- Exercise requirements: The lines to return run from the one containing "Where should I" through the end of the material; give them exactly and leave out the pictures.

==== Record excerpts

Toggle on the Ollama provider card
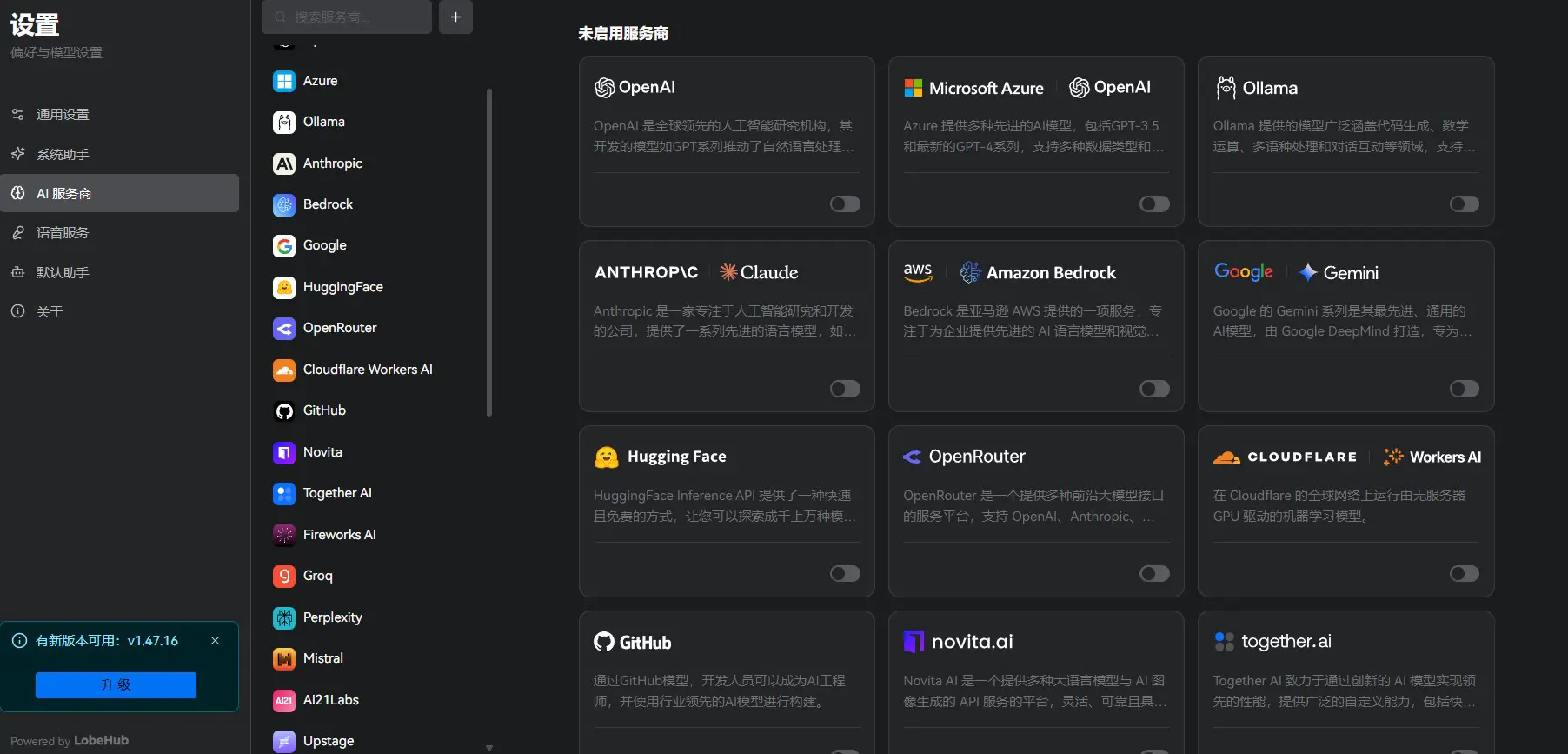The height and width of the screenshot is (754, 1568). click(x=1464, y=204)
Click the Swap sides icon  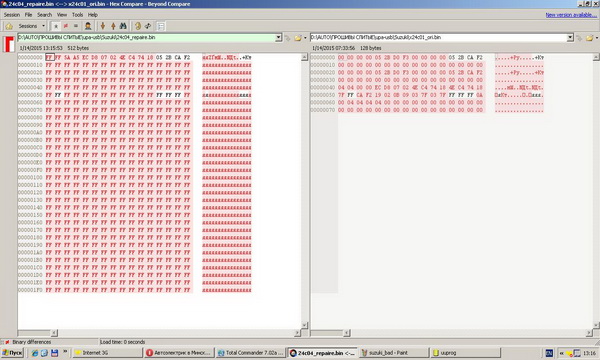coord(148,26)
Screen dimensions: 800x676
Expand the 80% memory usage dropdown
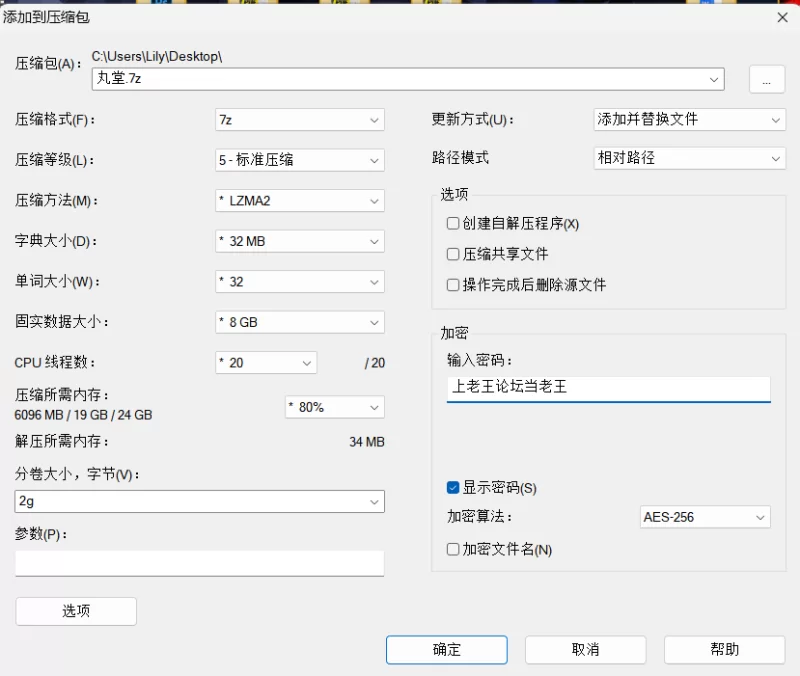pyautogui.click(x=334, y=407)
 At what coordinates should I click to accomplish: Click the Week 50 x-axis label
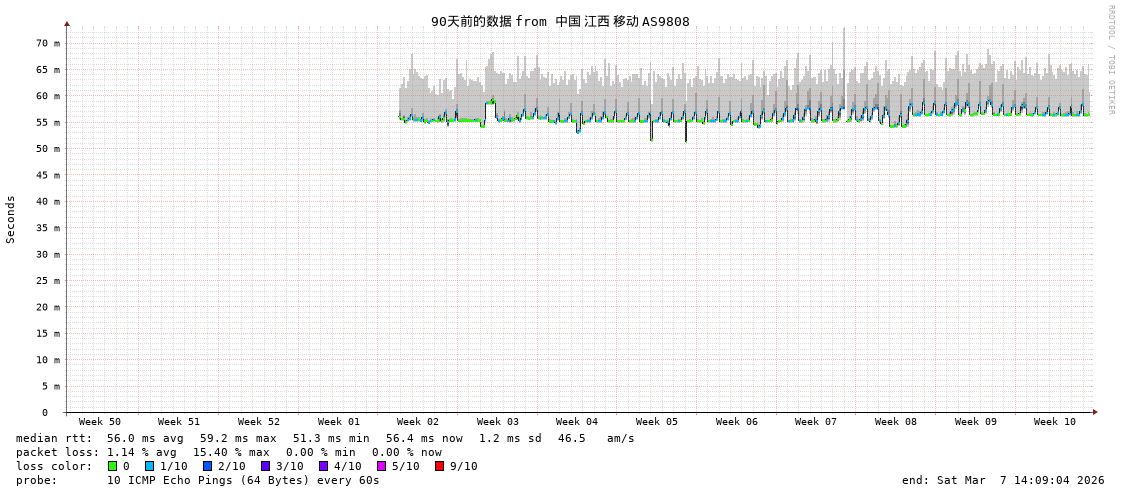tap(100, 422)
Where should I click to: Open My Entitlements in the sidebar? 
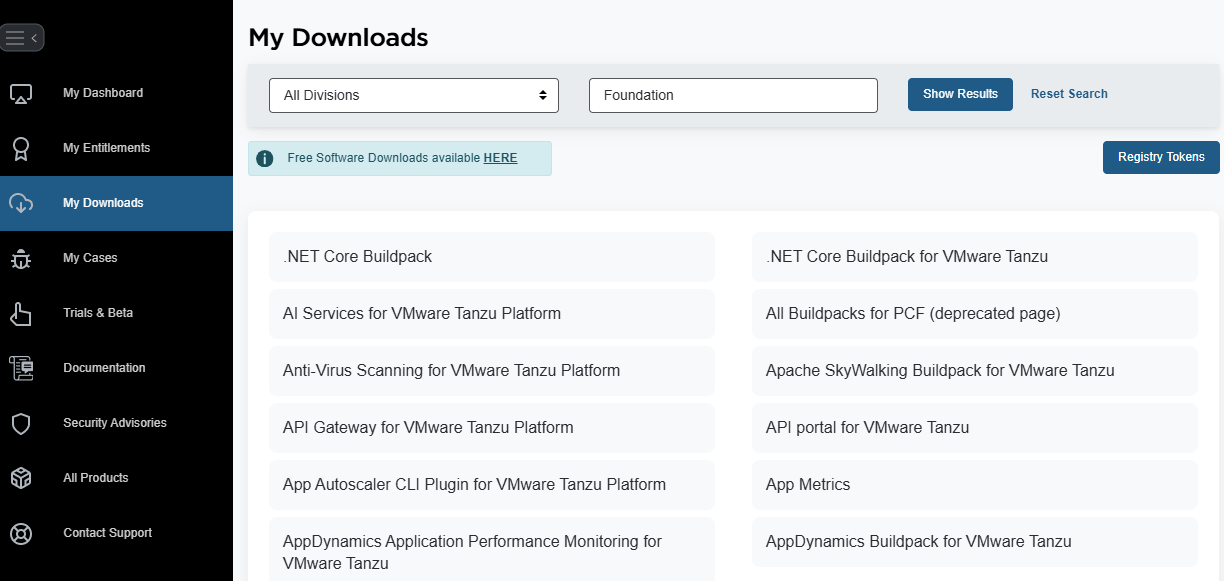click(x=106, y=148)
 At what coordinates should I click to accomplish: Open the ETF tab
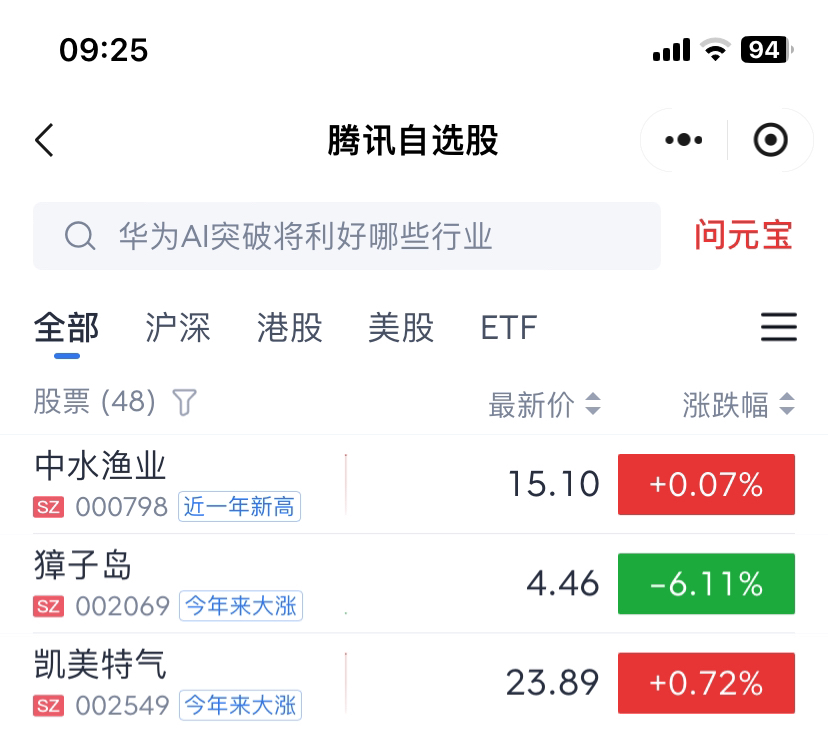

========

- Written response:
Where should I click to: Open My Entitlements in the sidebar? 
click(x=106, y=148)
 At what coordinates should I click to accomplish: Open the ETF tab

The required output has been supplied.